» **Exercise requirements**
Your response must be the entire set of entries, reproduced word for word.

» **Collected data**
[Start of section]

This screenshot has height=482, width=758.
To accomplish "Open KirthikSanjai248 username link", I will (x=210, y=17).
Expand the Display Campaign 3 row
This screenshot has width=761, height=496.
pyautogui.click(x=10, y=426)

[End of section]

» **Response**
This screenshot has height=482, width=758.
To accomplish "Open KirthikSanjai248 username link", I will (x=210, y=17).
Expand the Display Campaign 3 row
This screenshot has width=761, height=496.
pyautogui.click(x=10, y=426)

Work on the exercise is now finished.